++++ Record set

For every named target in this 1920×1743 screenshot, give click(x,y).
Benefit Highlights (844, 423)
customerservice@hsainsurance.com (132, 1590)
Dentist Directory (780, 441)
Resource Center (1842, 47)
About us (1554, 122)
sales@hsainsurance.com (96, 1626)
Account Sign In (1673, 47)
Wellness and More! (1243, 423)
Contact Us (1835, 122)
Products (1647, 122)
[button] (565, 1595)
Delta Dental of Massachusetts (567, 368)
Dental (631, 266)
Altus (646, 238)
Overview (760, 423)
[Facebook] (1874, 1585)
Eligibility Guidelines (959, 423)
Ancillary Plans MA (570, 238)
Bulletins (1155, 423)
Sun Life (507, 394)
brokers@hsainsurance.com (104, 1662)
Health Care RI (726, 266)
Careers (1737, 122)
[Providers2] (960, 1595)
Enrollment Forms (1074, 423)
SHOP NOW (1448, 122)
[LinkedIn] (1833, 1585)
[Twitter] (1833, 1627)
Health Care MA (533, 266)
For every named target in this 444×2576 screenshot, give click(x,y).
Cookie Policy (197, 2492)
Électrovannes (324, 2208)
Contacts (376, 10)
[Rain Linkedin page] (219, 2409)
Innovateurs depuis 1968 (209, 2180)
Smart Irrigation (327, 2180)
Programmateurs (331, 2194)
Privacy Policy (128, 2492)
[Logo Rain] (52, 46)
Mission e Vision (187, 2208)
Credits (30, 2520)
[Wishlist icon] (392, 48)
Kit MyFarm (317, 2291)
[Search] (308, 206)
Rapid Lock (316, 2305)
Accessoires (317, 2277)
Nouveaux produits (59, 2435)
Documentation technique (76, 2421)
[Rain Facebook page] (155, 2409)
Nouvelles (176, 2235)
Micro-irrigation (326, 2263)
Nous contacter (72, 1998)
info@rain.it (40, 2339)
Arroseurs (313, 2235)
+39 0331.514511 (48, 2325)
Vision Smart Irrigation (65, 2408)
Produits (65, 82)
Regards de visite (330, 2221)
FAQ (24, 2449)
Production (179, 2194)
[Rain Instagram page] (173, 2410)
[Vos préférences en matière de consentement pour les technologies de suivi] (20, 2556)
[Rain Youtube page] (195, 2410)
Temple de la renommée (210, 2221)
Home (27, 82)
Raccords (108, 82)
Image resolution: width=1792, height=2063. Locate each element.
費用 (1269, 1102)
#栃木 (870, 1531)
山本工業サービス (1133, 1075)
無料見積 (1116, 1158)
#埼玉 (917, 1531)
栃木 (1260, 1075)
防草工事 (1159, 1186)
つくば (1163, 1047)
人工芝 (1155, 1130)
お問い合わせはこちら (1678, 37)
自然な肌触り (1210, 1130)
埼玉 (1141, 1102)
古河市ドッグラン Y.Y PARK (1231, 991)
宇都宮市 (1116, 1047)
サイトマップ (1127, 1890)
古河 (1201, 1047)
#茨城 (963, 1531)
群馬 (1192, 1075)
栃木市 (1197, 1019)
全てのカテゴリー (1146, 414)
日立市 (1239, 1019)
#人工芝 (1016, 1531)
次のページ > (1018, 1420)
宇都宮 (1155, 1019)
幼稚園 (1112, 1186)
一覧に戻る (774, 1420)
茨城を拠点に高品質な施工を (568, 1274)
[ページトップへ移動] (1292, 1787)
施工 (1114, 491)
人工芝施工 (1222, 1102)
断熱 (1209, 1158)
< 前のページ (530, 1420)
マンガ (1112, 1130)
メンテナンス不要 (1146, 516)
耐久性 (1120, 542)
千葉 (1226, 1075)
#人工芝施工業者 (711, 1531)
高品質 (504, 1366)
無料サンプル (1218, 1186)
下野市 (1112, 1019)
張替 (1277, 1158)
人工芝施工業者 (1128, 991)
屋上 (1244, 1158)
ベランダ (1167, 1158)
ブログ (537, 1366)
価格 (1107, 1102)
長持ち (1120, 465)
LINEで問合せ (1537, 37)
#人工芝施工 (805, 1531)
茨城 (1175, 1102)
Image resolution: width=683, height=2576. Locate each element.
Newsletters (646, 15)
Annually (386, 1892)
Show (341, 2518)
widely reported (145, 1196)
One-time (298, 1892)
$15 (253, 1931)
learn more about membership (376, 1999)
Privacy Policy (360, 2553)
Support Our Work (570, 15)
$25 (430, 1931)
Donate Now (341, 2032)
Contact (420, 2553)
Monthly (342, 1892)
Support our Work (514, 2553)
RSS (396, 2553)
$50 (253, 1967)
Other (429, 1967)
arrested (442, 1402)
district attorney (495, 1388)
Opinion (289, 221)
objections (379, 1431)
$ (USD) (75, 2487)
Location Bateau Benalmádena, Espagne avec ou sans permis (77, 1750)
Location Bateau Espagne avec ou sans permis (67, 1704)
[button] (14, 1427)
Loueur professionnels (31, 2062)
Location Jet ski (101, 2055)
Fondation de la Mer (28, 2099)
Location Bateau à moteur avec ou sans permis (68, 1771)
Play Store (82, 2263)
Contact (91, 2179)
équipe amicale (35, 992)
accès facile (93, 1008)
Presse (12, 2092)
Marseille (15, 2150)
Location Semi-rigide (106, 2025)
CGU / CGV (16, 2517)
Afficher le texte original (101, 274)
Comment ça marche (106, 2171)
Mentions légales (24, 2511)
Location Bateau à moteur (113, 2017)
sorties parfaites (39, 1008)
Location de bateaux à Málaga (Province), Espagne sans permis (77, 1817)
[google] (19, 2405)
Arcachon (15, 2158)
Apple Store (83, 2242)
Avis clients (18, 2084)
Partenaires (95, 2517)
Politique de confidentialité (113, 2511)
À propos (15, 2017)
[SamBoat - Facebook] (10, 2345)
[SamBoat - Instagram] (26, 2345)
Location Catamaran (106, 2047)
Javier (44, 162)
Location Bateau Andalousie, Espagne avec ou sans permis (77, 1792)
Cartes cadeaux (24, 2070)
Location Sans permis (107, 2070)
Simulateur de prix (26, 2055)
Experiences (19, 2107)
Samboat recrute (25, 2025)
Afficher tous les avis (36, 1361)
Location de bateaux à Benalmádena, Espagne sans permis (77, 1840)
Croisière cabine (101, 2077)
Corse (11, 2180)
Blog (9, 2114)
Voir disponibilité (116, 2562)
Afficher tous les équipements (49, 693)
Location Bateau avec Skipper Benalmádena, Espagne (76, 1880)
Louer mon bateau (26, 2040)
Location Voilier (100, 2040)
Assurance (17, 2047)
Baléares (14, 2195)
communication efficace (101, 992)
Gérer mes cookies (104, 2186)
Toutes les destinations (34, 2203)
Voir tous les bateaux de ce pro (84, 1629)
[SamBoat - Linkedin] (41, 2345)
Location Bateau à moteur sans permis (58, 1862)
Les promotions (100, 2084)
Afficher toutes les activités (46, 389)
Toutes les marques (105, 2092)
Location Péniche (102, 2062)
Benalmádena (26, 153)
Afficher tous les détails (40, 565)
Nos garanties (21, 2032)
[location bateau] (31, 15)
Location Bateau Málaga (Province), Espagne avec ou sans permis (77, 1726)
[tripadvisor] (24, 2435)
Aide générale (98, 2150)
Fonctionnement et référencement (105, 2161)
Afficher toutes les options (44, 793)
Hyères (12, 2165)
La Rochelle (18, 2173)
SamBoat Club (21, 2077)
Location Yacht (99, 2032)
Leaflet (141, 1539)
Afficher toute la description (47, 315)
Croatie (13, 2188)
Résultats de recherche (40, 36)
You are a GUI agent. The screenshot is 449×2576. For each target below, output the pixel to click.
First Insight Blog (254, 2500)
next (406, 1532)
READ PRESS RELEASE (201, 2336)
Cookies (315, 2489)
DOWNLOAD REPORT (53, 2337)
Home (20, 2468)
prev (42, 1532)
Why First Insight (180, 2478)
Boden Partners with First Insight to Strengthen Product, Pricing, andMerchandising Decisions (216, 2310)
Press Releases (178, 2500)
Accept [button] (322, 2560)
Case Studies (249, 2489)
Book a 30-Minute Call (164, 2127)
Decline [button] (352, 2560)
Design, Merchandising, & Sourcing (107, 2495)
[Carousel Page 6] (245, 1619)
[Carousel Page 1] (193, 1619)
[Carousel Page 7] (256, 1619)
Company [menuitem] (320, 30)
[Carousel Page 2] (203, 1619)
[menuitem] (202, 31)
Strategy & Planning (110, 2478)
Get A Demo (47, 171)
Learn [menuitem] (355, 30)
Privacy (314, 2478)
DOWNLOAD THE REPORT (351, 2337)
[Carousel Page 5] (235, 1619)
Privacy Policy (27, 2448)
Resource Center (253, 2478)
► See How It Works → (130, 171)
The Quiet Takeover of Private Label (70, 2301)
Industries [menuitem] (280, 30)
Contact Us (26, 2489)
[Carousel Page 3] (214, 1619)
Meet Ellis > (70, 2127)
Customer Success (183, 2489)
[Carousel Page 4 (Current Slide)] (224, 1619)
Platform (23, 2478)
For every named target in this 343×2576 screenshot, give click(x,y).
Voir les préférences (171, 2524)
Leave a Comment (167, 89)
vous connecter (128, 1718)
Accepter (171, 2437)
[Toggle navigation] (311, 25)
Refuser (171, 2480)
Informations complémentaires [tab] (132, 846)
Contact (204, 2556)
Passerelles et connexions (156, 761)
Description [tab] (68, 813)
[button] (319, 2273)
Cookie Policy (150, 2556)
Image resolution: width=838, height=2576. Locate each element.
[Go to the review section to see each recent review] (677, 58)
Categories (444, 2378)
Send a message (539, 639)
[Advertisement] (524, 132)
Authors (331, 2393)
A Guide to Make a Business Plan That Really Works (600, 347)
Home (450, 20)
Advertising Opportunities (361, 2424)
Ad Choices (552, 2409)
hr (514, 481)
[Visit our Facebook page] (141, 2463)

++++++++

## Task brief
An exact, complete copy of the lines above from the one with "DOWNLOAD THE REPORT (351, 2337)" through the one with "Image resolution: width=838, height=2576." is the whole answer.

## Written solution
DOWNLOAD THE REPORT (351, 2337)
[Carousel Page 5] (235, 1619)
Privacy Policy (27, 2448)
Resource Center (253, 2478)
► See How It Works → (130, 171)
The Quiet Takeover of Private Label (70, 2301)
Industries [menuitem] (280, 30)
Contact Us (26, 2489)
[Carousel Page 3] (214, 1619)
Meet Ellis > (70, 2127)
Customer Success (183, 2489)
[Carousel Page 4 (Current Slide)] (224, 1619)
Platform (23, 2478)
For every named target in this 343×2576 screenshot, give click(x,y).
Voir les préférences (171, 2524)
Leave a Comment (167, 89)
vous connecter (128, 1718)
Accepter (171, 2437)
[Toggle navigation] (311, 25)
Refuser (171, 2480)
Informations complémentaires [tab] (132, 846)
Contact (204, 2556)
Passerelles et connexions (156, 761)
Description [tab] (68, 813)
[button] (319, 2273)
Cookie Policy (150, 2556)
Image resolution: width=838, height=2576. Locate each element.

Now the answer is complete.